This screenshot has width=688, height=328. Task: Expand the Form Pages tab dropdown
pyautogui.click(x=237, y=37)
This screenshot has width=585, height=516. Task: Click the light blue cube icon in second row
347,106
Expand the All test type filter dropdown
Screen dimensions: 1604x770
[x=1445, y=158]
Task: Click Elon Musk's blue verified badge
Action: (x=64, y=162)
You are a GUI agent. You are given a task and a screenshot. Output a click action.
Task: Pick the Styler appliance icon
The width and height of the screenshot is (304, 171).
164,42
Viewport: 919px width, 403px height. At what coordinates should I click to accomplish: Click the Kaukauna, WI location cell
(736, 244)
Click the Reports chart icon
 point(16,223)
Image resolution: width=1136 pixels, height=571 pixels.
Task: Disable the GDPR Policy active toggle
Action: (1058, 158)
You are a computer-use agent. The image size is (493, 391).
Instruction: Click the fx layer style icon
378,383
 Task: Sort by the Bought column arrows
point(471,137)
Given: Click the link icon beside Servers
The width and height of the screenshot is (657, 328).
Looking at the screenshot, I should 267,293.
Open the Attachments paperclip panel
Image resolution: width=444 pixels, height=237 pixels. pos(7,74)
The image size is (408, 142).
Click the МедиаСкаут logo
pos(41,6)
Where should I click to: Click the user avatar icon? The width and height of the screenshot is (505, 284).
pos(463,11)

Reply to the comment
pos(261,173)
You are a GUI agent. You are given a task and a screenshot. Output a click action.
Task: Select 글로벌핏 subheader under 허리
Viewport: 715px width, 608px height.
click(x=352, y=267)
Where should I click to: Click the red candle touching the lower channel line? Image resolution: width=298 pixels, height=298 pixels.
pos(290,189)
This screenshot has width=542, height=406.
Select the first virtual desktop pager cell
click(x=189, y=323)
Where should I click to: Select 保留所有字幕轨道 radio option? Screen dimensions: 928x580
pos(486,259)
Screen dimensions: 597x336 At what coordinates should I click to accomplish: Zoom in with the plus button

__________

§ Task instructions: Reproduce every record above exactly as it is written.

§ Answer for the task:
This screenshot has width=688, height=328. Task: Expand the Form Pages tab dropdown
pyautogui.click(x=237, y=37)
This screenshot has width=585, height=516. Task: Click the light blue cube icon in second row
347,106
Expand the All test type filter dropdown
Screen dimensions: 1604x770
[x=1445, y=158]
Task: Click Elon Musk's blue verified badge
Action: (x=64, y=162)
You are a GUI agent. You are given a task and a screenshot. Output a click action.
Task: Pick the Styler appliance icon
The width and height of the screenshot is (304, 171).
164,42
Viewport: 919px width, 403px height. At what coordinates should I click to accomplish: Click the Kaukauna, WI location cell
(736, 244)
Click the Reports chart icon
 point(16,223)
Image resolution: width=1136 pixels, height=571 pixels.
Task: Disable the GDPR Policy active toggle
Action: (1058, 158)
You are a computer-use agent. The image size is (493, 391).
Instruction: Click the fx layer style icon
378,383
 Task: Sort by the Bought column arrows
point(471,137)
Given: Click the link icon beside Servers
The width and height of the screenshot is (657, 328).
Looking at the screenshot, I should 267,293.
Open the Attachments paperclip panel
Image resolution: width=444 pixels, height=237 pixels. pos(7,74)
The image size is (408, 142).
Click the МедиаСкаут logo
pos(41,6)
Where should I click to: Click the user avatar icon? The width and height of the screenshot is (505, 284).
pos(463,11)

Reply to the comment
pos(261,173)
You are a GUI agent. You are given a task and a screenshot. Output a click action.
Task: Select 글로벌핏 subheader under 허리
Viewport: 715px width, 608px height.
click(x=352, y=267)
Where should I click to: Click the red candle touching the lower channel line? Image resolution: width=298 pixels, height=298 pixels.
pos(290,189)
This screenshot has width=542, height=406.
Select the first virtual desktop pager cell
click(x=189, y=323)
Where should I click to: Select 保留所有字幕轨道 radio option? Screen dimensions: 928x580
pos(486,259)
Screen dimensions: 597x336 At what coordinates should I click to accomplish: Zoom in with the plus button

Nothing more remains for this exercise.